Prakash Jha’s made a pretty huge impact in his last three films alone, on the Indian Film Industry. Films that revolve around actual social issues, have been made with a large effort to portray the realism in India, something majority of Indian films lack, as is the stereotype, which is true. After films about corruption in small states police department (GANGAJAAL), how kidnapping has become a business in other states of India (APAHARAN), Jha returns after 5 years with one movie that focuses on a larger general issue of Indian politics in the aptly named RAJNEETI (“Politics”).
A hugely layered film with various nuances that boggle the mind and every scene ends up as a revelation to the overall direction of the story. The story itself is really simple and one that happens all over the world. A political party is headed by a family consisting of two brothers, their sons, and other extended members. After a tragic accidental stroke of the eldest brother—who also happens to be party leader—the rest of the family members are left vying for power. This kick starts an epic battle for the leadership of the party with the ultimate reward of becoming Chief Minister of India. Amidst the scramble, there is the youngest son, who has no interest in politics, but enters the arena after direct attacks on his family.
Each of the big named actors utilized in the film have been done so with utter perfection. From bit parts to the lead, each role served its purpose in the screenplay and was performed amazingly by the actors. Arjun Rampal was impeccable as a morally ambiguous politician who was loyal to his family despite his character flaws. Nana Patekar, the most seasoned actor among them all, never stole the spotlight and complimented the rest of the cast in the role of a well wisher and caretaker of the family. Manoj Bajpai as the eldest cousin with a huge inferiority complex, constantly trying to gain power by any means, including ‘eliminating’ the competition, made you hate him, with a passion. And in arguably the best performance of his career, Ranbir Kapoor most definitely delivers in his role of a reluctant son and brother that dives into the dirty politics of the country, in an attempt to avenge his family honor.

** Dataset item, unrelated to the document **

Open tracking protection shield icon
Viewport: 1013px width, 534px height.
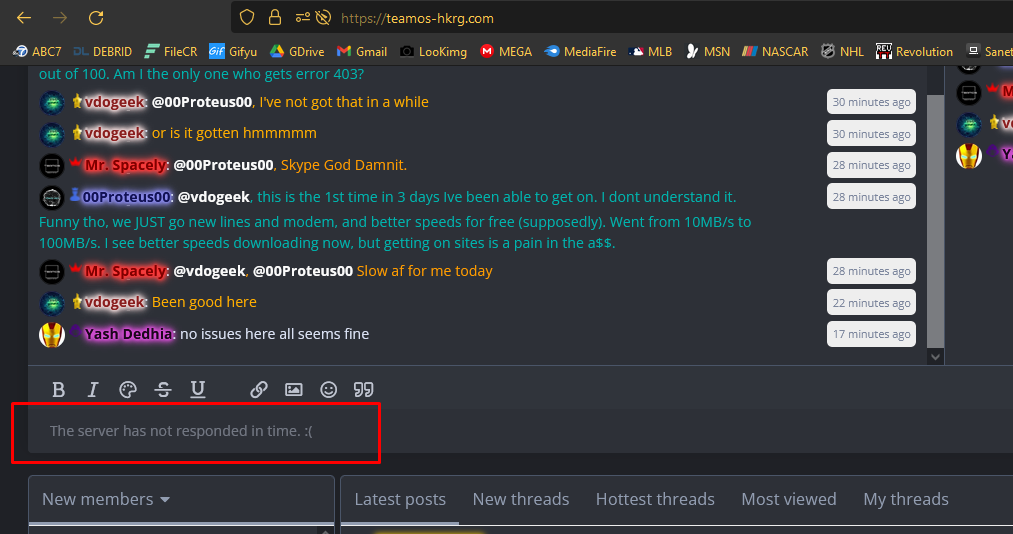(x=247, y=17)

RAJNEETI would’ve been perfect, if not for one glaring abnormality that ends up taking away from the entire film.
The film begins with the relationship of the daughter of a politician with an older man, which results in the birth of an illegitimate son. To save face, the son is given up, to be found and raised by a family in the village. This is Ajay Devgan’s character, who ends up embroiled in the fight between family members for power, (not knowing that they are all actually his own blood relatives) acting as a lower ranked politician aiding Bajpai’s character. So the first born is helping the bad guy go against his own family… without even realizing the truth. So far this is making for great drama no? I thought so too.
However, through out the entire film, Devgan’s character is shown as a side character that is just there, involved and witnessing and at times participating in the dirty politics of this family. However, there is never a culmination of the fact that his character is related to them. The entire subplot of him being the illegitimate older son of the family plays no part whatsoever in the over-all story… AT ALL. There is the revelation, a crying mother who requests him to join his ‘true’ family, which he obviously rejects stating his loyalty lies with people who were there for him… and that’s it! The whole secret being revealed doesn’t affect the characters’ actions at all; it didn’t contribute in any way to the end result of the plot… nothing. It seems almost as if there were additional scenes and plot points to be considered, but were all edited out or scraped in the final cut. I wish Indian Films had ‘Directors’ Cut’ releases in DVD, however they don’t, so we’ll never get that answered.
End of the Spoilerama segment of this review.
Other than that (huge) oversight, the film itself was thoroughly enjoyable, extremely complicated and awesomely layered to keep you at the edge of your seats. Yes, I realize that’s a cliché, but I feel secure in using clichés for films that actually deliver that level of excitement. The performances and realism portrayed are unparalleled to the usual popcorn, candy floss entertainment that the Indian Industry is known for worldwide.